Our first data set, containing English homographic puns, is the one described by Miller & Turković (2016) and Miller (2016). It contains punning and non-punning jokes, aphorisms, and other short texts sourced from professional humorists and online collections, and is licensed under the Creative Commons Attribution-Noncommercial (CC BY-NC) licence. The second data set of heterographic puns is currently under construction. Both data sets will be provided in an XML format similar to that used in previous Senseval/SemEval WSD tasks.

For Subtask 3, participants must apply senses from version 3.1 of WordNet, an electronic semantic network. However, they are not limited to the use of WordNet for this subtask, nor for any other subtasks. For all subtasks involving the second data set, participants may wish to make additional use of lexical-semantic resources that include pronunciation information, such as Wiktionary or the CMU Pronouncing Dictionary. This is because heterographic puns present an additional challenge to the interpretation process; in these puns the target (second meaning) has a different spelling and, usually, a different yet similar-sounding pronunciation.

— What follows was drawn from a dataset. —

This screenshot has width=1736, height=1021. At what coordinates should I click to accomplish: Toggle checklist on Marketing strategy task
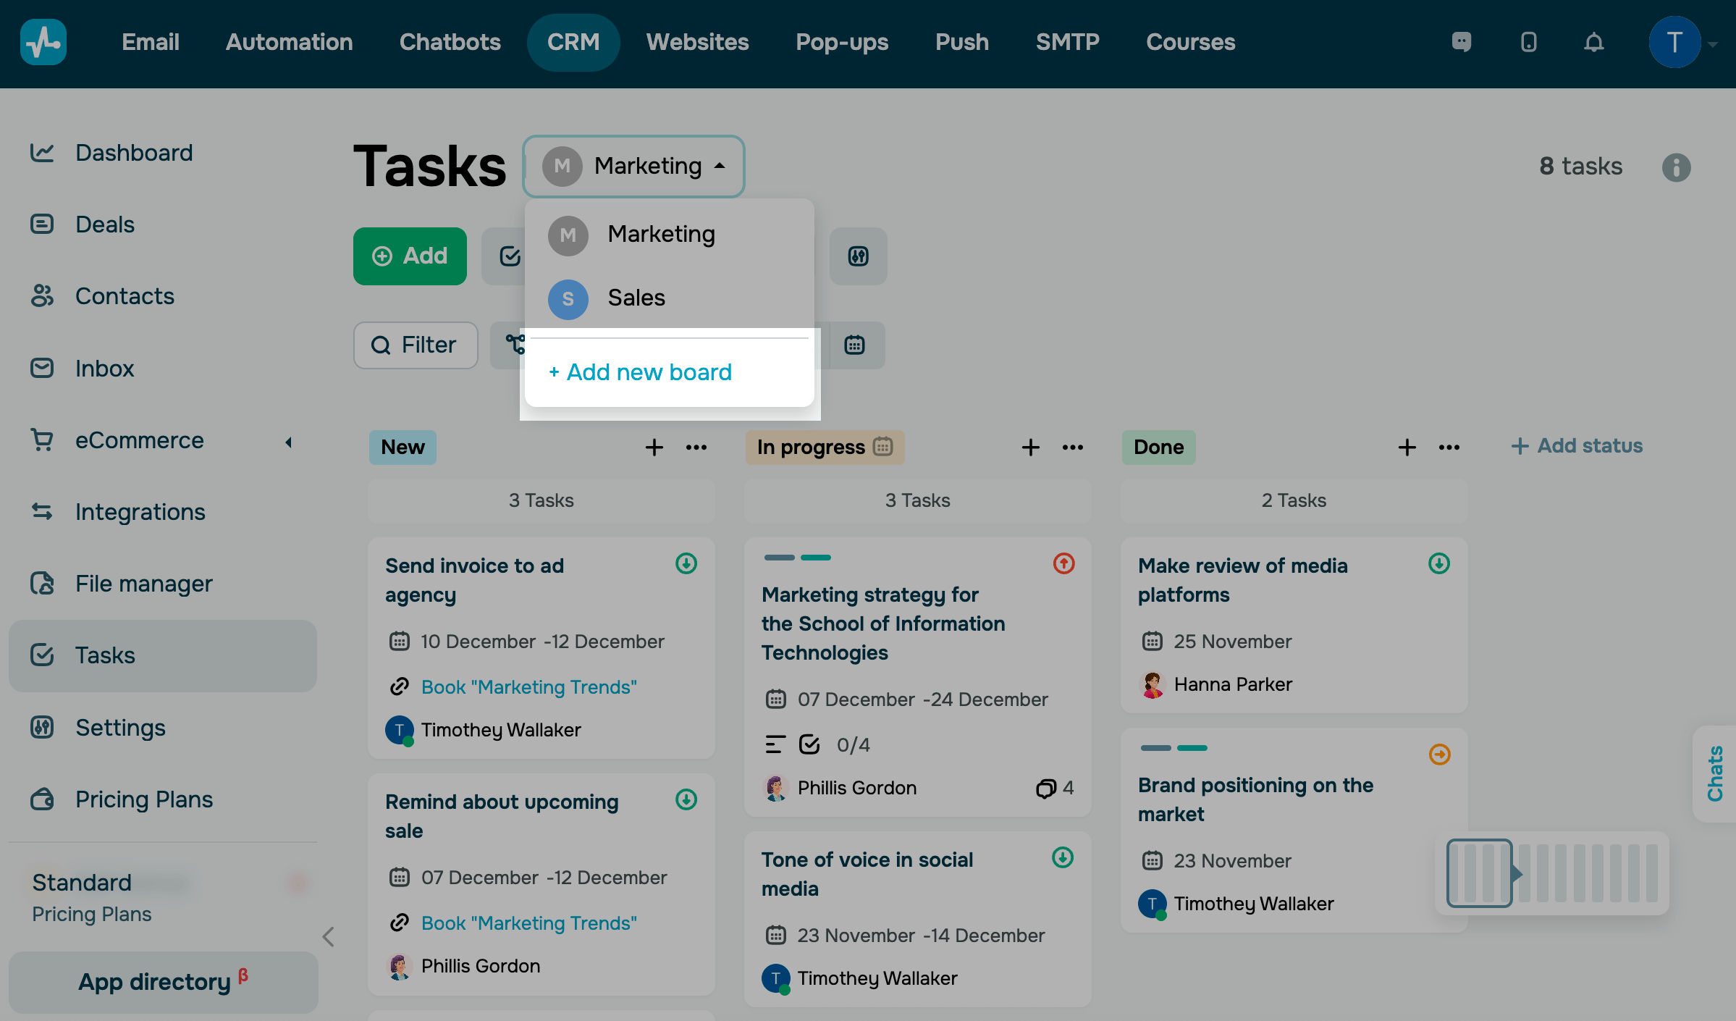(x=809, y=744)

Computational recovery of the target lexeme must be achieved not only via computational lexical semantics but through the application of some computational model of sound similarity. Implementations of general-purpose sound similarity models such as Soundex (Knuth, 1973:391–392) and Metaphone (Philips, 1990) are already widely available. Participants may alternatively wish to avail themselves of more sophisticated models developed for use with computational detection of cognates, surveys of which can be found in Kondrak (2002) and Kondrak & Sherif (2006), or with puns (Hempelmann, 2003). Machine-readable data for implementing Hempelmann's pun-based model of sound similarity will be made freely available to participants.